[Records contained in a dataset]
----
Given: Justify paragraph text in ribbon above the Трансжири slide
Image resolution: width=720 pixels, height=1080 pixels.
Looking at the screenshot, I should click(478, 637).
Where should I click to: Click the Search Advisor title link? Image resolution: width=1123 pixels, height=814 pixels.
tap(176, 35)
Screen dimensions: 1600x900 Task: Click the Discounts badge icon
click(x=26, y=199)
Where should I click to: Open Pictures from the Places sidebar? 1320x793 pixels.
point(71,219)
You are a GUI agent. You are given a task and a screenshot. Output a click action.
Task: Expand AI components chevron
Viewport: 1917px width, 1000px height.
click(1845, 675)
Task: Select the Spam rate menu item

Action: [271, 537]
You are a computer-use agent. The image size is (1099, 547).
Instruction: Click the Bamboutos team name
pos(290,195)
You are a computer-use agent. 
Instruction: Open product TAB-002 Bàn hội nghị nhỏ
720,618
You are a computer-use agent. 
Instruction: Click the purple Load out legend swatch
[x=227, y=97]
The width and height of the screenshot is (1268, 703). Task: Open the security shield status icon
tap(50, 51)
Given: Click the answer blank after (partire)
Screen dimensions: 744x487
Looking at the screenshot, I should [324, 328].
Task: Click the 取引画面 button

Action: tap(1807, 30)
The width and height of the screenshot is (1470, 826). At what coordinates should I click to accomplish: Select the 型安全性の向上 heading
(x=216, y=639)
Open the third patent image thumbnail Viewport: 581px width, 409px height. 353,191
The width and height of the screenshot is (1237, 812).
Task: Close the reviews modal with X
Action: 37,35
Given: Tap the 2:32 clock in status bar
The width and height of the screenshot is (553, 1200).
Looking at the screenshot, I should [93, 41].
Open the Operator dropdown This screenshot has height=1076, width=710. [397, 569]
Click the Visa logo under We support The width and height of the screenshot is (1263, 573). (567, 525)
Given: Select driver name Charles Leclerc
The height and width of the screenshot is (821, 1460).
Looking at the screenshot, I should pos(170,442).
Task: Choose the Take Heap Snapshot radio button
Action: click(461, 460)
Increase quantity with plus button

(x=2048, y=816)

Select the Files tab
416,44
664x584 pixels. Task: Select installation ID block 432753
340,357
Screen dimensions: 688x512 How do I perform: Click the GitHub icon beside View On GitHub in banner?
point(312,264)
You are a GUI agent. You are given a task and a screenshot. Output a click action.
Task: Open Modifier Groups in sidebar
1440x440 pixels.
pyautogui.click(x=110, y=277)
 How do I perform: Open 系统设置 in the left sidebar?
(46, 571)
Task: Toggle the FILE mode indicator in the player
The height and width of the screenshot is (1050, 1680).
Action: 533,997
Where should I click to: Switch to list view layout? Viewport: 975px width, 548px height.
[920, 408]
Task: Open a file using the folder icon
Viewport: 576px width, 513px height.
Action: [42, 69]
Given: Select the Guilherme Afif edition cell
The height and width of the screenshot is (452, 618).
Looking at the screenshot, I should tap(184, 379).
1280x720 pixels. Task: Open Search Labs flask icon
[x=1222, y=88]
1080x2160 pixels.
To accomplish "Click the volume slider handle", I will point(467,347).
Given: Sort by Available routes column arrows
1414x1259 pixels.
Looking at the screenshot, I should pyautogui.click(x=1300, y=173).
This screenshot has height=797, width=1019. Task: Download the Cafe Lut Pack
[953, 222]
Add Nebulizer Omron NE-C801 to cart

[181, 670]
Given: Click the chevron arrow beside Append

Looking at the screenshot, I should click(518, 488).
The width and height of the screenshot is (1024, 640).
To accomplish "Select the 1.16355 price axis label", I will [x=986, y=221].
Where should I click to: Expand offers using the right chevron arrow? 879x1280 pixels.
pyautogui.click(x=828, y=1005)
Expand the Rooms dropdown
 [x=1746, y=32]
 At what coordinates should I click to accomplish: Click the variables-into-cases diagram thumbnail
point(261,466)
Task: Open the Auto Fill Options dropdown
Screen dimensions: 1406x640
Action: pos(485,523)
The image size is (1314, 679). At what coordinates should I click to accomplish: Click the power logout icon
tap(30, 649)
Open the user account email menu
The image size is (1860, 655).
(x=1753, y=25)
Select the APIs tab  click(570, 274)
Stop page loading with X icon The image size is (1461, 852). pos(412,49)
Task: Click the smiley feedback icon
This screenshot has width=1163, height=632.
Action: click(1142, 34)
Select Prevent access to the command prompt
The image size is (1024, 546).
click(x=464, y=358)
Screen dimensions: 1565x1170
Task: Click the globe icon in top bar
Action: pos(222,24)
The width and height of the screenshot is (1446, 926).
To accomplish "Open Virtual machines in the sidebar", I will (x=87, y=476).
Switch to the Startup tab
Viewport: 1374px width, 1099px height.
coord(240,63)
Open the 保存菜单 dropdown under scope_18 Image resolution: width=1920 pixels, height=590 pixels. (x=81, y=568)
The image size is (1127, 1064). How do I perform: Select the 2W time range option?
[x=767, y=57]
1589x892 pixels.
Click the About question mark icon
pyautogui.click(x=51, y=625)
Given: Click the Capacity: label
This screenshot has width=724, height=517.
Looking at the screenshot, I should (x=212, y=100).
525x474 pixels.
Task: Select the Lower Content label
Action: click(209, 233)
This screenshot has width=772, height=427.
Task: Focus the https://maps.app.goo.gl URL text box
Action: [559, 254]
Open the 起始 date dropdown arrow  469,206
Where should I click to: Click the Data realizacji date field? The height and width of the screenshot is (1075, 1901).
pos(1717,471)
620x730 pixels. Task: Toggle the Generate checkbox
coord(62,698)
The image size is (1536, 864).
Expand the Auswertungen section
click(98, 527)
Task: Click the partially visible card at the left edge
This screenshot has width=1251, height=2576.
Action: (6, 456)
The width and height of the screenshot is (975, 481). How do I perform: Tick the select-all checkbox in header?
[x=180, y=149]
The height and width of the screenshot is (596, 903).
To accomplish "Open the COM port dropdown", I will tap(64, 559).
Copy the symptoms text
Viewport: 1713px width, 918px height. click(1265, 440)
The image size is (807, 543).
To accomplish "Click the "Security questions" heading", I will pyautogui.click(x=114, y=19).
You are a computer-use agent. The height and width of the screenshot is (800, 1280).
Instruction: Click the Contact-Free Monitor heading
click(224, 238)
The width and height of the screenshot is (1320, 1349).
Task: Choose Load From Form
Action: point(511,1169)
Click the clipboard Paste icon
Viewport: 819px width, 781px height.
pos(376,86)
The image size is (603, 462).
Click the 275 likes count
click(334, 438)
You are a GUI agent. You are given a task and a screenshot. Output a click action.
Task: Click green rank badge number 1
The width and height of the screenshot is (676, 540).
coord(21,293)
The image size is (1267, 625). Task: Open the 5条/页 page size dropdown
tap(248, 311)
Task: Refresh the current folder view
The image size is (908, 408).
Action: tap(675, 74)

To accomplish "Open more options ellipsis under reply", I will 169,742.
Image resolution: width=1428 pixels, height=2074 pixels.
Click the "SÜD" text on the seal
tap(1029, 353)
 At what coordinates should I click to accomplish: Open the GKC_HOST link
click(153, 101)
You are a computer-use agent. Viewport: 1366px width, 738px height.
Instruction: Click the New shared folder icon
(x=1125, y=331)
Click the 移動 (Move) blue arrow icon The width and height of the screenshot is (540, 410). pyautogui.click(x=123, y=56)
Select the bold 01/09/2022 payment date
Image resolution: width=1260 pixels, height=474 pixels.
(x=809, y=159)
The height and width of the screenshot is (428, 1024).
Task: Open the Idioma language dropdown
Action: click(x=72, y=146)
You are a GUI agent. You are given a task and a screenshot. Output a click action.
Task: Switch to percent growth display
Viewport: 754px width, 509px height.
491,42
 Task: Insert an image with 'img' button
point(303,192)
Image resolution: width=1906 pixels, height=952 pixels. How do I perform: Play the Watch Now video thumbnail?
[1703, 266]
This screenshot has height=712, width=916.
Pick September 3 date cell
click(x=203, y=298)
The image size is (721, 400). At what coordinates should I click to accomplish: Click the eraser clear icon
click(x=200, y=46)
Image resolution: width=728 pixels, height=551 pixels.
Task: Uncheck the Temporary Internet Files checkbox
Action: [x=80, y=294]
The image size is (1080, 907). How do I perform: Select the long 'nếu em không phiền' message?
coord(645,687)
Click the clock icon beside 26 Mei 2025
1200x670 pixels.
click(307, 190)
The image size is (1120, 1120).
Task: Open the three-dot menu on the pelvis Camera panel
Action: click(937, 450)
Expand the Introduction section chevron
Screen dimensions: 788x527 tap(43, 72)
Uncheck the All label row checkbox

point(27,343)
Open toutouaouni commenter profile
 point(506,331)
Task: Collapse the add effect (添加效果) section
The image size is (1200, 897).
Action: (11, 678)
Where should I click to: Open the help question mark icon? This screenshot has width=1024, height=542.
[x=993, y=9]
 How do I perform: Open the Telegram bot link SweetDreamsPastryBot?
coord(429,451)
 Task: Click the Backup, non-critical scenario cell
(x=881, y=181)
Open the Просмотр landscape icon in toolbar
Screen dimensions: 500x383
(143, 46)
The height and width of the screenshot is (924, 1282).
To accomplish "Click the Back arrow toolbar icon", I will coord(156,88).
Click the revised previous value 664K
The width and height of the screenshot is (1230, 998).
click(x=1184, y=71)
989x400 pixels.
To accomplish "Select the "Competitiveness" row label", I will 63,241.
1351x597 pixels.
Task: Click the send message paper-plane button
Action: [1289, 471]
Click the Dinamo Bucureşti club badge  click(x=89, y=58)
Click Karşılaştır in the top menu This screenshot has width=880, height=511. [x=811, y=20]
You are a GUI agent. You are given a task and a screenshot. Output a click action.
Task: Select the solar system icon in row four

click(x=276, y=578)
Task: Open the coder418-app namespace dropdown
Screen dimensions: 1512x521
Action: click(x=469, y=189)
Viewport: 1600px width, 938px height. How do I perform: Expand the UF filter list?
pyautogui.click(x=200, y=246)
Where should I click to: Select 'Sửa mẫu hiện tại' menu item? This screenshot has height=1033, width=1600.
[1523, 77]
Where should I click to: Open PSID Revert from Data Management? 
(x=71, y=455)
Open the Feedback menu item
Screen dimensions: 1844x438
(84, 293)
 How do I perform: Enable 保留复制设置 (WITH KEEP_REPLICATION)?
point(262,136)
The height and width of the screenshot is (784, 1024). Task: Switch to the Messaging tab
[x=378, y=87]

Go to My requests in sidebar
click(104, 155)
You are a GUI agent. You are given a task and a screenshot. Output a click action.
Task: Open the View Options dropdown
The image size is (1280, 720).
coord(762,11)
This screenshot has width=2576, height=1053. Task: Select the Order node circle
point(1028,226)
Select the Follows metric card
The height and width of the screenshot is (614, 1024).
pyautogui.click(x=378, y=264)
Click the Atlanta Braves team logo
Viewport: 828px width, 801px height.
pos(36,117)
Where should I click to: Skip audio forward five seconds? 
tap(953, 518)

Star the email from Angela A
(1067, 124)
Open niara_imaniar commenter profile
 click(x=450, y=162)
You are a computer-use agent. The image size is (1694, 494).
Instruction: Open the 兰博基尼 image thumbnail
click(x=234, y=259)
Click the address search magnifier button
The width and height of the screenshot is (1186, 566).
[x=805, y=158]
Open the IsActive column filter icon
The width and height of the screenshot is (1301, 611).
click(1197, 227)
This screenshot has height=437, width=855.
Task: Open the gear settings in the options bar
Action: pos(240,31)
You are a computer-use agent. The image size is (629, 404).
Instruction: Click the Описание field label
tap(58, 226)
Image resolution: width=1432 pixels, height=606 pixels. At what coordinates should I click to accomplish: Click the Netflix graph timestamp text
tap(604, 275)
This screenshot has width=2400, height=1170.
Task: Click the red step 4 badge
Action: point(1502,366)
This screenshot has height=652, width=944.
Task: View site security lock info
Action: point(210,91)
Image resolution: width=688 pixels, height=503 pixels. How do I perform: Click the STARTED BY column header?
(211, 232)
----
## WHAT IS EXPECTED:
All lines above with "clock" in them should be returned.

## PROBLEM SOLUTION:
Given: Tap the 2:32 clock in status bar
Click the clock icon beside 26 Mei 2025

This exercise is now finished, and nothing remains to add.